#### 目的 1
南禅寺についての文章を読み、次の問いに答えよ。
(a) 南禅寺の開基は誰か。
(b) 現在の三門を再建したのは誰で、それは何年か。
(c) 大方丈の障壁画で重要文化財に指定されているのは計何面か。

---------- 文書 ----------

本尊は釈迦如来、開基(創立者)は亀山法皇、開山(初代住職)は無関普門(大明国師)。日本最初の勅願禅寺であり、京都五山および鎌倉五山の上におかれる別格扱いの寺院で、日本の全ての禅寺のなかで最も高い格式をもつらしい。

 南禅寺の建立以前、この地には、後嵯峨天皇が文永元年(1264年)に造営した離宮の禅林寺殿(ぜんりんじでん)があった。「禅林寺殿」の名は、南禅寺の北に現存する浄土宗西山禅林寺派総本山の禅林寺(永観堂)に由来する。この離宮は「上の御所」と「下の御所」に分かれ、うち「上の御所」に建設された持仏堂を「南禅院」と称した。現存する南禅寺の塔頭(たっちゅう)・南禅院はその後身である。創建当時の伽藍は数度の火災で残存せず、現在のものは桃山時代以降の再興となる。

 本坊に行く参道で三門がある。寺院を代表する正門で禅宗七堂伽藍(勅使門、山門、仏殿、法堂、方丈、鐘楼、経堂、浴室)の一つ。山門とも書き、仏道修行のさとりの内容を示す空門、無相門、無作門をも意味している。南禅寺の三門は別名「天下竜門」とも呼ばれ、上層の楼を五鳳楼と呼び、日本三大門の一つよ言われる。現在の三門は藤堂高虎が寛永5年(1628)に、大阪夏の陣に倒れた将士の菩提を弔うために再建したものであり、禅宗様式独特の圧倒 的な量感と列柱群が力強さを示している。歌舞伎「楼門五三桐」の石川五右衛門の伝説で有名です。ここも拝観できるが、今回は素通りだ。

 南禅寺の方丈は大方丈と小方丈からなる。大方丈は慶長度の御所建て替えに際し、天正年間建設の旧御所の建物を下賜されたもの。「旧御所清涼殿を移築した」とする資料が多いが、清涼殿ではなく女院御所の対面御殿を移築したものである。接続して建つ小方丈は寛永年間の建築とされる。

 大方丈には狩野派の絵師による障壁画があり、柳の間・麝香の間・御昼の間・花鳥の間(西の間)・鶴の間・鳴滝の間の各間にある襖や壁貼付など計120面が重要文化財に指定されている。大方丈の前面は、俗に小堀遠州の作と伝えられる江戸時代初期の代表的枯山水庭園がある。南部から西部にかけて5本の定規線を配した薄青色の筋塀(築地塀)をめぐらし、東西に細長い地形に作庭されている。石組はこの筋塀に添って配置されており、大きな石組を方丈側から見て左奥に配し、前方と右手には、白砂の広い空間を残している。

----------

#### 目的 2
下の素材の行から、「The height and」を含む行に始まり素材の最後の行までを抜き出し、そのまま書き写せ。画像は含めないこと。

---------- 課題の素材 ----------

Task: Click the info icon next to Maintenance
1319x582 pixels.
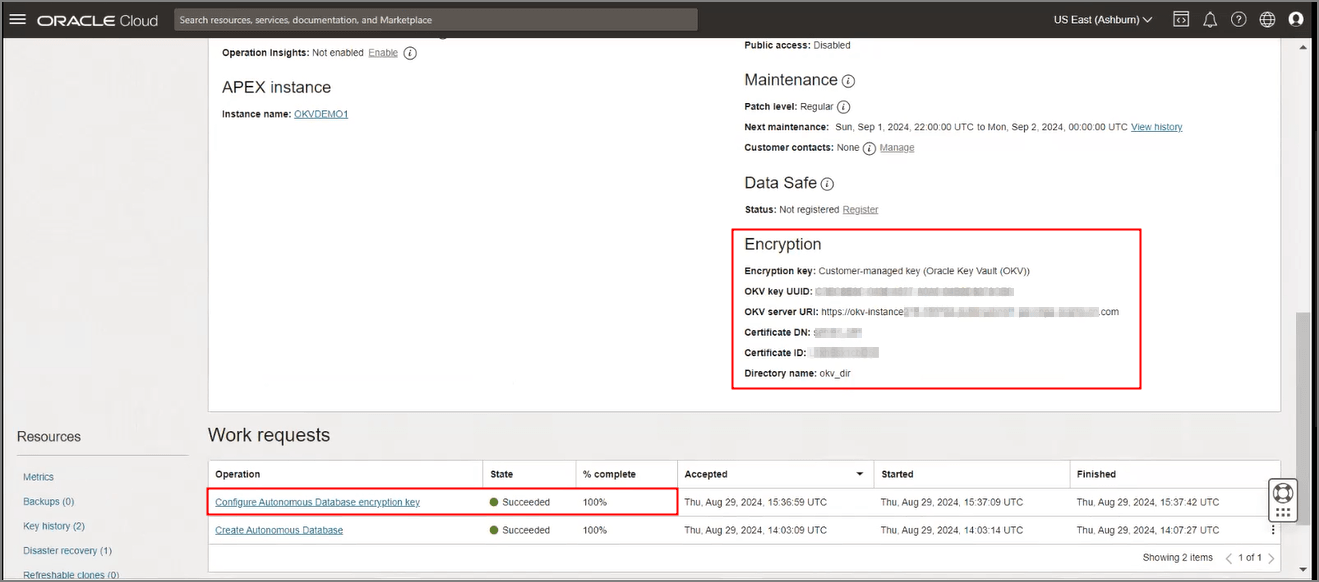Action: pyautogui.click(x=848, y=81)
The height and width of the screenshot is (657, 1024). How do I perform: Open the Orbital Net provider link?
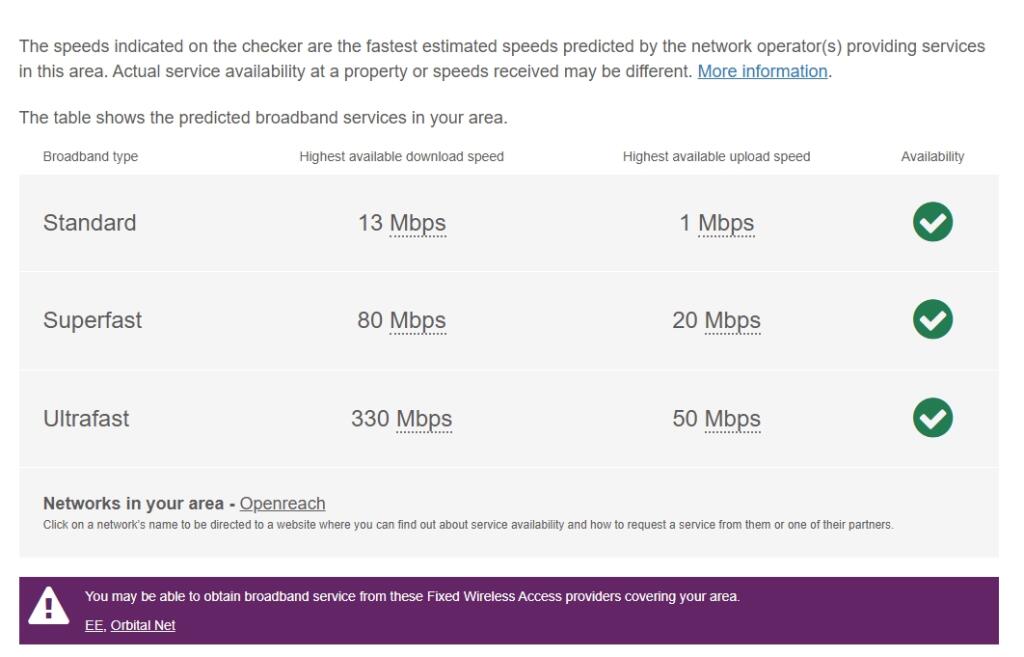(142, 624)
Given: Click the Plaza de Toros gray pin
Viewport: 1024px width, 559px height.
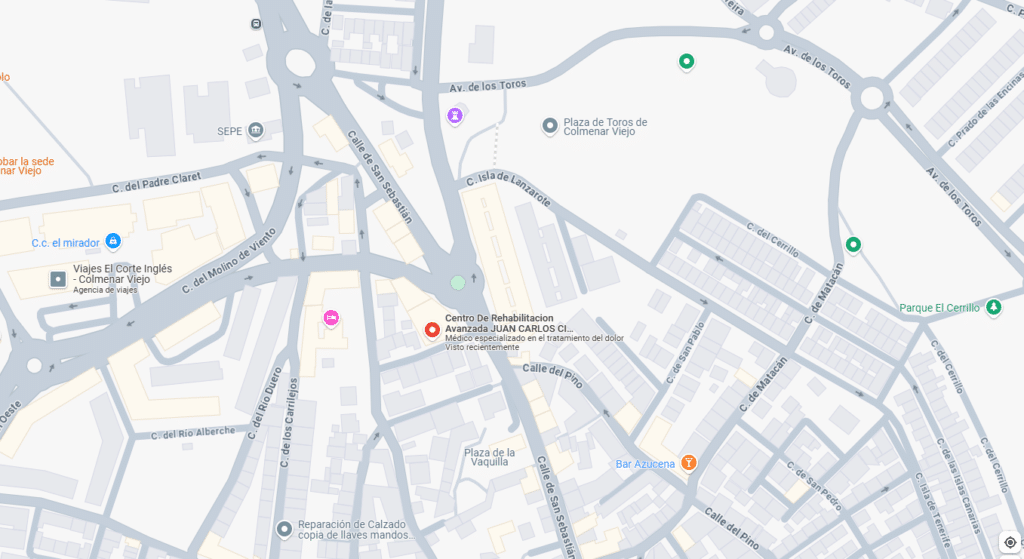Looking at the screenshot, I should point(550,125).
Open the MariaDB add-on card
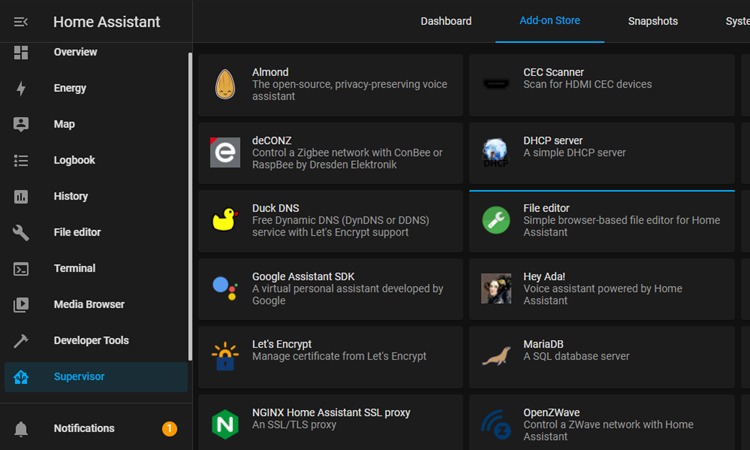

----------

#### 解答 1
(a) 亀山法皇
(b) 藤堂高虎、寛永5年(1628)
(c) 120面

#### 解答 2
The height and width of the screenshot is (657, 1024). How do I perform: Open the Orbital Net provider link?
(142, 624)
Given: Click the Plaza de Toros gray pin
Viewport: 1024px width, 559px height.
Looking at the screenshot, I should point(550,125).
Open the MariaDB add-on card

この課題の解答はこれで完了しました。